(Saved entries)
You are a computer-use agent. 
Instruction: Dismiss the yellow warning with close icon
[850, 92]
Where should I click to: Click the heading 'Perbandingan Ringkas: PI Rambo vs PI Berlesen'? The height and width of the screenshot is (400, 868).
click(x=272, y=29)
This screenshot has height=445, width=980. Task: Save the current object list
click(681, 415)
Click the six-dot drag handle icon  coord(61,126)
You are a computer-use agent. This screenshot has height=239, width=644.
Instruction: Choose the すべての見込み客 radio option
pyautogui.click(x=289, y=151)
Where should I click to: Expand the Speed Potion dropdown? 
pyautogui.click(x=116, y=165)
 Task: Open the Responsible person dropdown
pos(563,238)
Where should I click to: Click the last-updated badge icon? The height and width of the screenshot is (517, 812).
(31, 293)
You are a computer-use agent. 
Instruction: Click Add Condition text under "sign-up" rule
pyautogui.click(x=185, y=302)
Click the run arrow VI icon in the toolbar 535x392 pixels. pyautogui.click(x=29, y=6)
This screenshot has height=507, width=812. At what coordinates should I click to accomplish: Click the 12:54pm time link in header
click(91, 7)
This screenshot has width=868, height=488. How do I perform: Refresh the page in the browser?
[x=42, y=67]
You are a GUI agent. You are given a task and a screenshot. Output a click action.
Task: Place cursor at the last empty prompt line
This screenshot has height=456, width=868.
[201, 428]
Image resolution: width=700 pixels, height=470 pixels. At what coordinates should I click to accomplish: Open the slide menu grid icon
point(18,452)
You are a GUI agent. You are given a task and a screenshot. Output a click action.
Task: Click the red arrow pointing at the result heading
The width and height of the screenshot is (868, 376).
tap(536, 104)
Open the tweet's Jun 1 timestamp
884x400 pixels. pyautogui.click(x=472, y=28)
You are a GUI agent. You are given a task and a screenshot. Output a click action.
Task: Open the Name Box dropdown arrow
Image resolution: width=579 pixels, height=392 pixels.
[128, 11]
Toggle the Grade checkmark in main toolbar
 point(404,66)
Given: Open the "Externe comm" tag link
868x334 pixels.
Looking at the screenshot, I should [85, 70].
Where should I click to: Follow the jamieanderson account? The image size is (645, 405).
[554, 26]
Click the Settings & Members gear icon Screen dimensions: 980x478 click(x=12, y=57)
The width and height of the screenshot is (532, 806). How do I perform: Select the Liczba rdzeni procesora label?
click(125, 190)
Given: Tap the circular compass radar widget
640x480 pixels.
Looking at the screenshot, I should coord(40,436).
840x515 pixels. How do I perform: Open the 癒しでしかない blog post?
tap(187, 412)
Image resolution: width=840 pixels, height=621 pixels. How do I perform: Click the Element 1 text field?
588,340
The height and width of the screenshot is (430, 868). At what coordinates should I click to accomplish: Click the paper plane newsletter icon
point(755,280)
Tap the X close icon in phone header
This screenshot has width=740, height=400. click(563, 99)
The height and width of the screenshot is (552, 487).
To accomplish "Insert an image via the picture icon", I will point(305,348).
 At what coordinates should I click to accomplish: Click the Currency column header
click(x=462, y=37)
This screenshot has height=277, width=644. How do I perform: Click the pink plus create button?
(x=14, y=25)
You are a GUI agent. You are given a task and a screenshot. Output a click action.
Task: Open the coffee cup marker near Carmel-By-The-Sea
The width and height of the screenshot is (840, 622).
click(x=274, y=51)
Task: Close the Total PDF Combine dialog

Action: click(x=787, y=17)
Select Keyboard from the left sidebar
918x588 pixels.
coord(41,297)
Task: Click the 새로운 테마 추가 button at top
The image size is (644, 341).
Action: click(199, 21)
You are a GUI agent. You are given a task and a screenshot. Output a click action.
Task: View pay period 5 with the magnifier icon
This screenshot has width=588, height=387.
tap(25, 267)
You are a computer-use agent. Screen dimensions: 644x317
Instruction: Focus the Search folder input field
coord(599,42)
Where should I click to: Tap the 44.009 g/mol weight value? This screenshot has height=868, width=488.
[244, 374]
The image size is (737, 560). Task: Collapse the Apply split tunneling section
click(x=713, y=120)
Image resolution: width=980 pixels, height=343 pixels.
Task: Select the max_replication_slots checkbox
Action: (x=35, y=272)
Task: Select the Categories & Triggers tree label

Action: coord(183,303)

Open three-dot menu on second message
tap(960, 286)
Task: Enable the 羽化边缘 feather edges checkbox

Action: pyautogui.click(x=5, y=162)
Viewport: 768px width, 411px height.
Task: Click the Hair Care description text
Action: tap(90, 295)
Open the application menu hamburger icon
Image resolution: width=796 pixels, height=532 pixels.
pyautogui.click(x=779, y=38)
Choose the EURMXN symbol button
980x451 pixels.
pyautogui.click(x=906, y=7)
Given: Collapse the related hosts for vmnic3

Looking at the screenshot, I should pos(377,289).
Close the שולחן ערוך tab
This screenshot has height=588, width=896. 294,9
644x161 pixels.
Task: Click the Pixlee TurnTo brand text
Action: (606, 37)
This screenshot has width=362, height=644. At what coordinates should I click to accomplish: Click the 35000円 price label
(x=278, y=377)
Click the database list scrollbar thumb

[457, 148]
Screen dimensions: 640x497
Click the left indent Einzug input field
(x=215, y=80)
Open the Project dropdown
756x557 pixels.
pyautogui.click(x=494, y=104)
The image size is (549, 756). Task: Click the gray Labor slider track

→ **About this exercise**:
Search the entries for the word "dimensions" and pick out every line that holds it.

→ **Output of the exercise**:
Click the Settings & Members gear icon Screen dimensions: 980x478 click(x=12, y=57)
You are a computer-use agent. Screen dimensions: 644x317
Screen dimensions: 640x497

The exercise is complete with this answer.